Svenska Dagbladet embraces audio to increase engagement
Generative AI Initiative Blog | 11 August 2024
Audio is becoming increasingly important to audiences, and according to Sonali Verma, lead of the INMA Generative AI Initiative, it is one of the most prevalent ways news media companies are experimenting with generative AI.
During this week’s Webinar, GenAI audio and internal tools: experiments from two innovative news brands, Svenska Dagbladet’s Ebba Linde shared her company’s journey to embrace synthetic voice technology. As head of product and UX for the Schibsted-owned newspaper, Linde said the company had identified the growing importance of audio in users’ daily lives and saw an opportunity to make journalism more accessible and engaging.
The data showed that time spent in listening mode had doubled over the last decade, with 71% of Swedes having access to a paid audio subscription (music and/or podcasts), and spending about 33% of their day engaged with audio.
“Audio can give increased accessibility,” Linde said, adding that the audio format is good for people who have difficulty reading and it can make listeners feel closer to the story because voices convey emotion that doesn’t come through in print or on a screen.
“It also gives people who are busy the possibility to multitask; audio is a great function for that,” she said. “And we can, simply by delivering our content, be available for our users a larger part of the day.”
Even though podcasts have been around for several years, the market is continuing to grow, with 44% of users saying they listen to podcasts at least once a month. However, as SvD began looking at the feasibility of creating podcasts, it quickly ran into a wall: producing custom podcasts required more time and resources than the team had. So Linde said it was time to look at other ways to use audio.

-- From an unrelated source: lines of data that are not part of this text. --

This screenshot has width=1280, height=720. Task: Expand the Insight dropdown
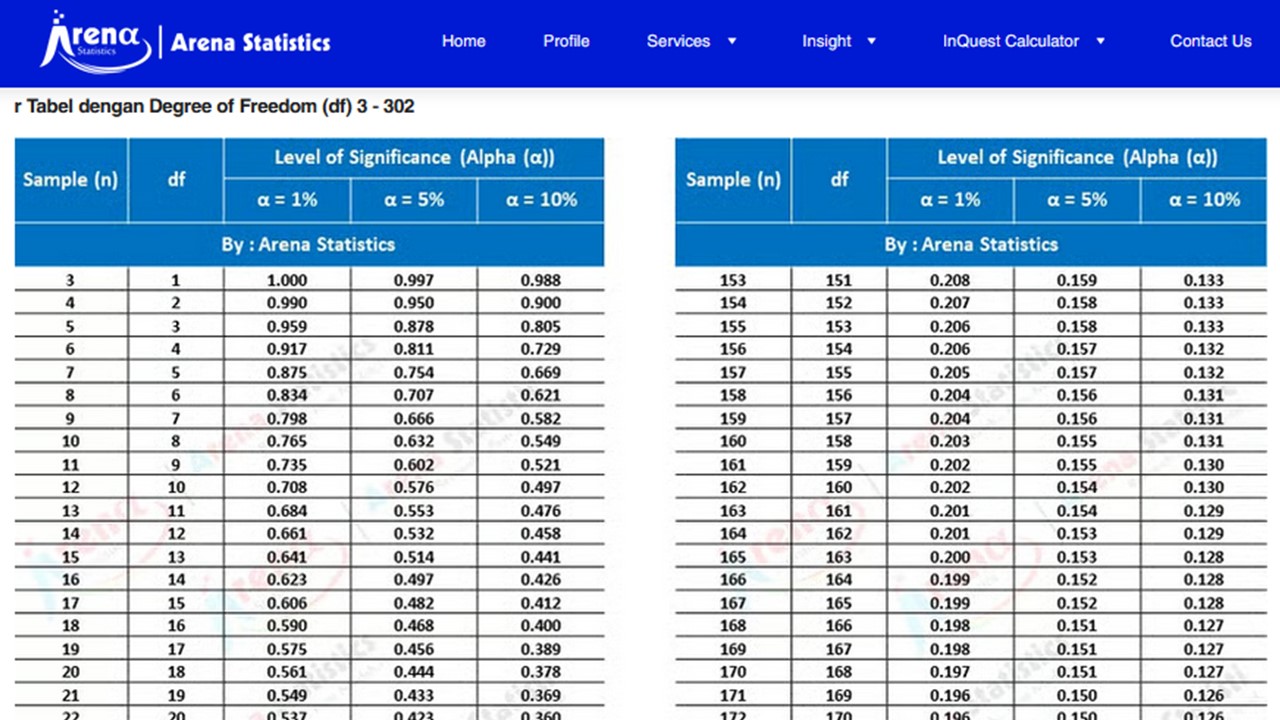(828, 41)
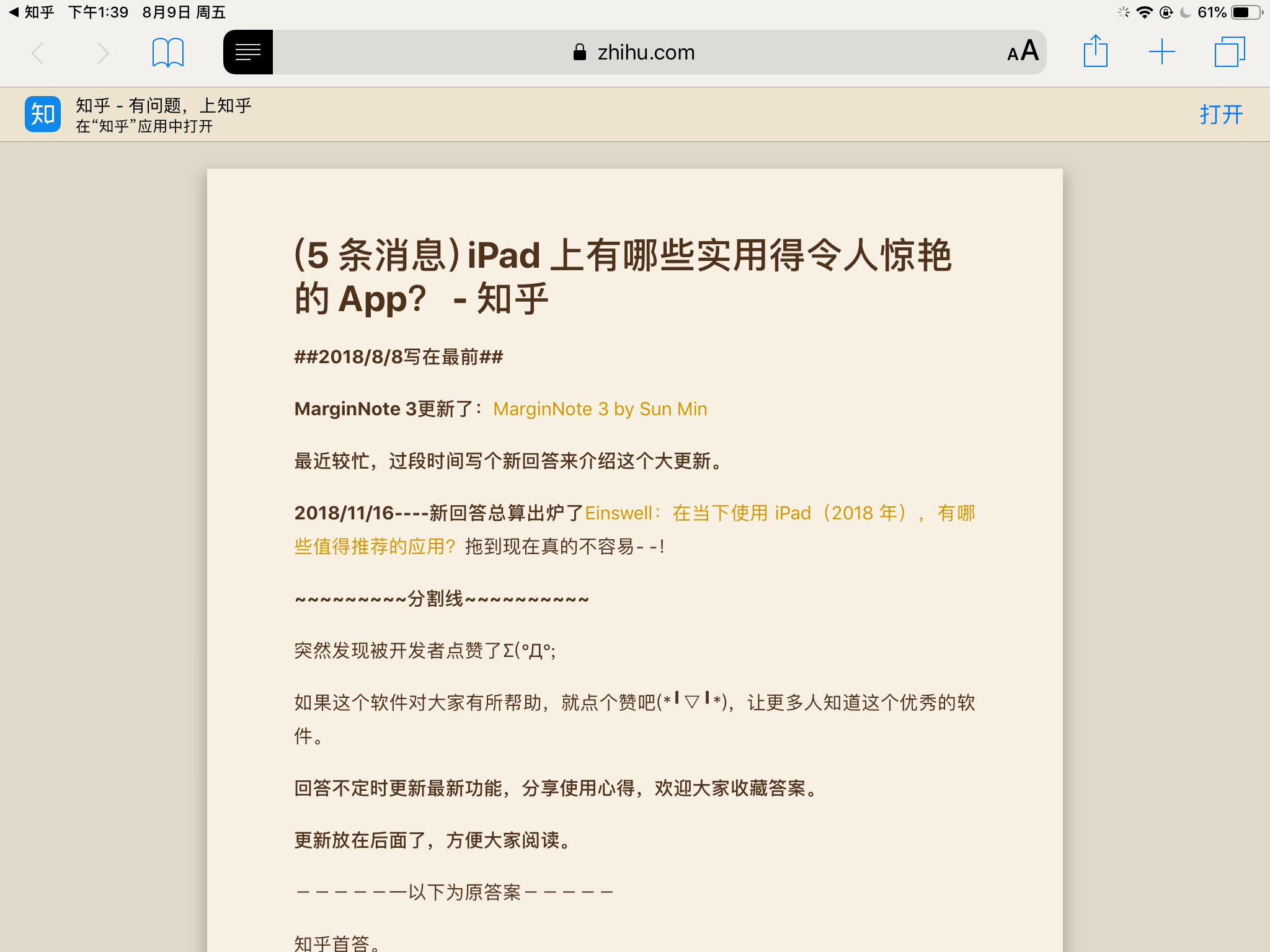Tap the time 下午1:39 in status bar
Screen dimensions: 1270x952
[x=98, y=12]
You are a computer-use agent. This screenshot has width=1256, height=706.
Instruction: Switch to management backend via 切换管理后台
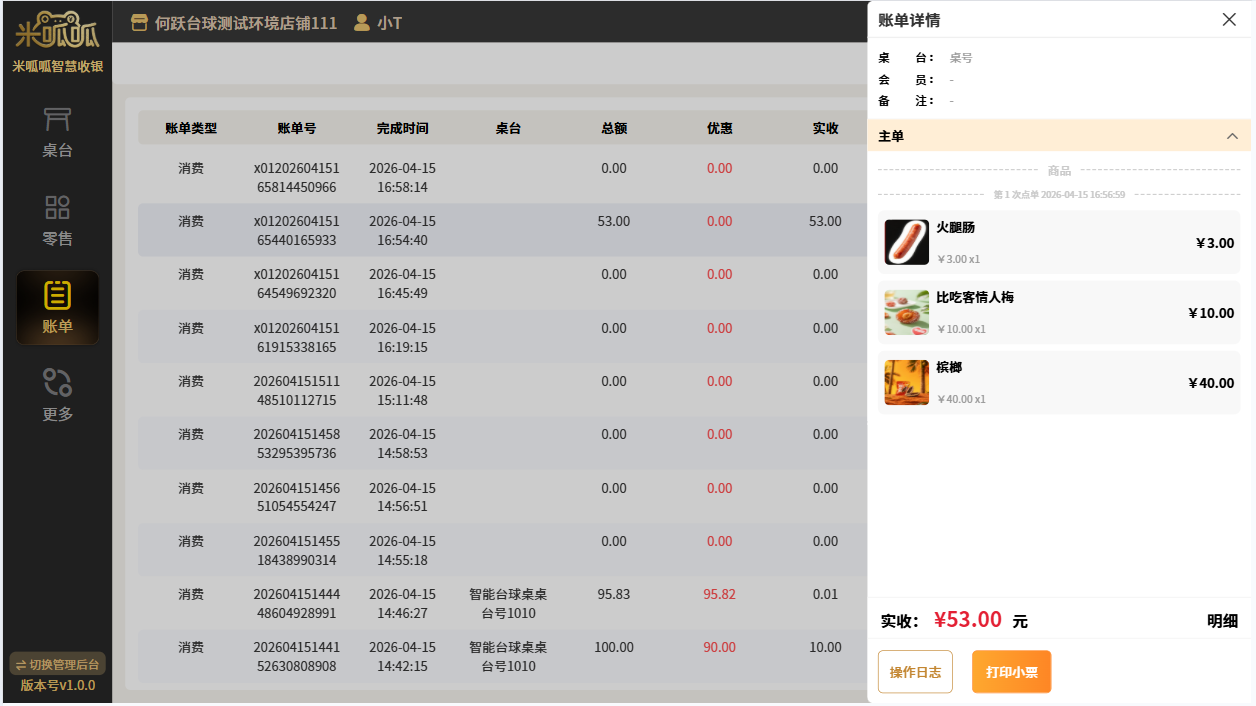coord(57,665)
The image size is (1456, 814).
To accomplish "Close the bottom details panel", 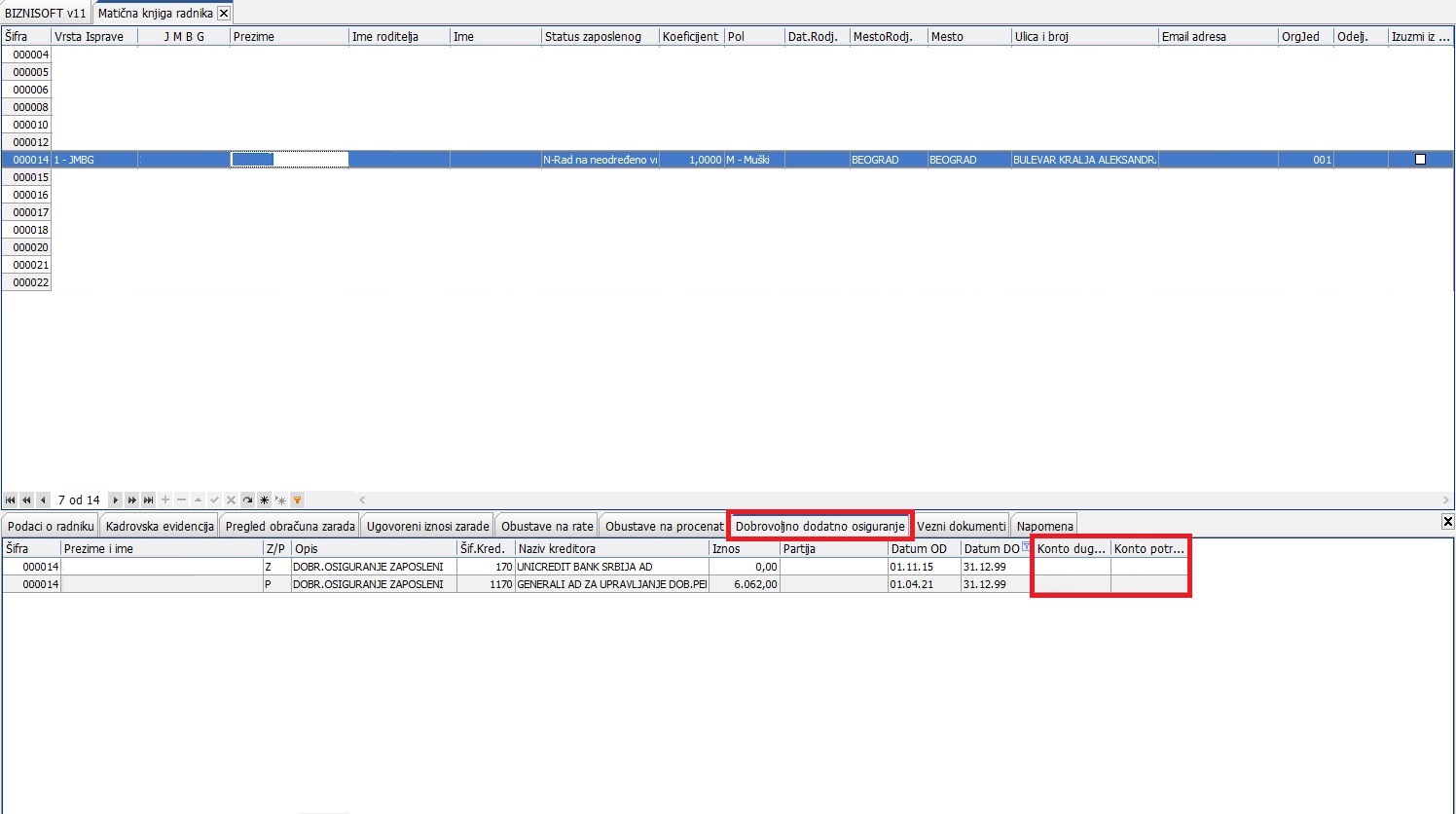I will pyautogui.click(x=1447, y=522).
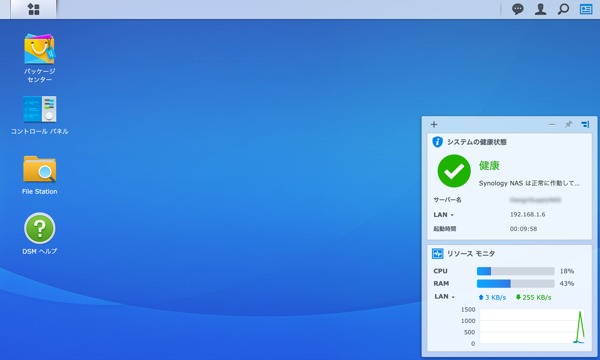The height and width of the screenshot is (360, 600).
Task: Click the Resource Monitor widget title
Action: pyautogui.click(x=471, y=254)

She didn’t have to look far; in 2021, sister paper Aftenposten had jumped into the text-to-speech arena, having a journalist spend 34 hours in a studio to record more than 6,000 sentences that the AI could develop a cloned voice from. The results were impressive, as Aftenposten saw that users who listened to content finished a larger part of the article than readers.

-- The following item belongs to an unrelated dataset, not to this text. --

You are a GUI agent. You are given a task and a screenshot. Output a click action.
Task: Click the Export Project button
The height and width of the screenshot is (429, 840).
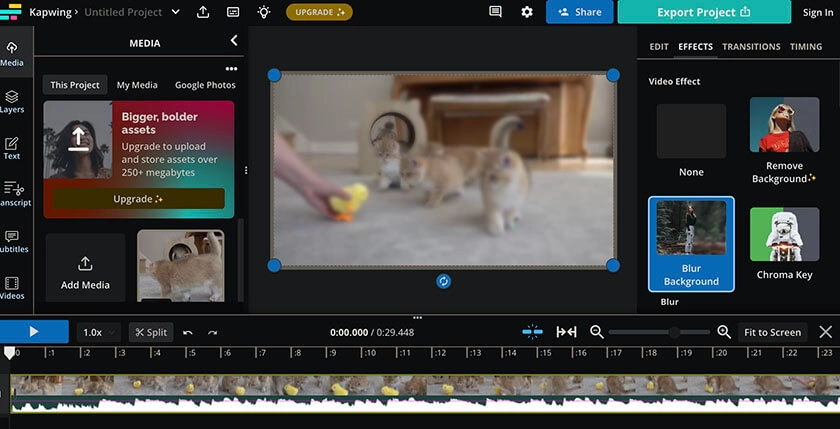[703, 12]
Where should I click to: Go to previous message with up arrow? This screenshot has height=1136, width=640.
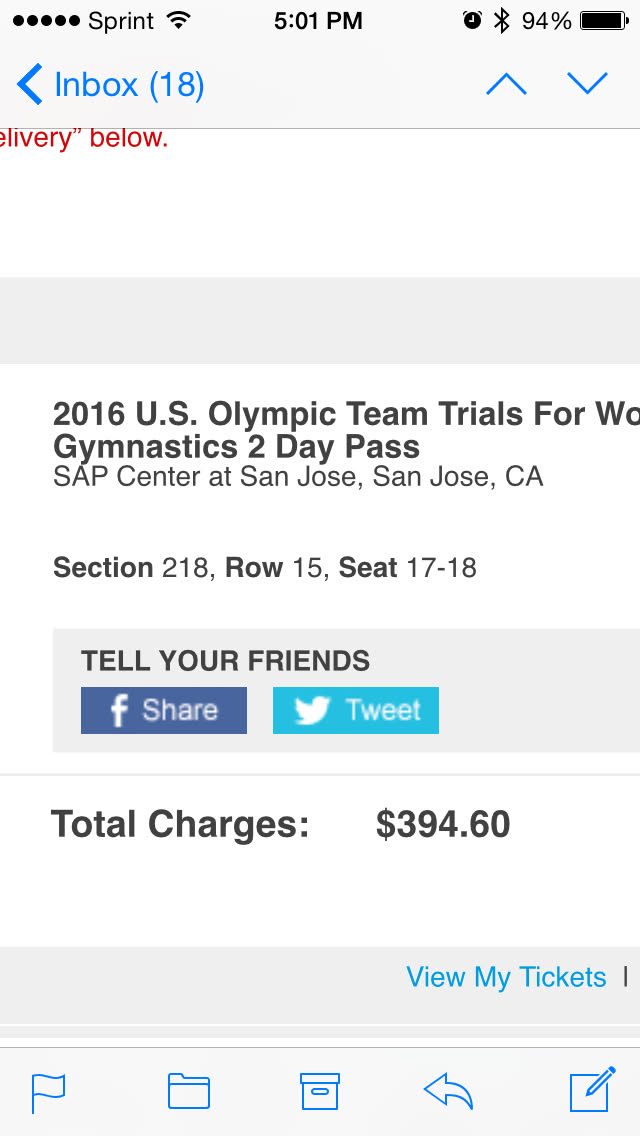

“So we thought, let’s do the same thing, this will be easy.”
It wasn’t.
Turning text to audio
Six months into working on the audio project, SvD still didn’t have a usable product and was unhappy with the results, so Linde said it was time to pivot. The team decided to manually record some articles to see if audiences were receptive to them.
“We started with maybe three or four articles. We put the person in the studio, they just read the whole article,” she said. “Then we put the player in our article and the results blew us away. The user feedback was so positive, almost all users that gave us feedback for this were super positive.”
Users of all ages were asking for more audio content. This experiment showed that while users appreciated a manual voice more than a robotic one, there was a clear interest in audio content. Now, it is experimenting with AI-powered personalised playlists, using existing algorithms for text to create text-to-speech articles. This approach combines AI and user intent data to deliver audio content to logged-in and non-logged-in users.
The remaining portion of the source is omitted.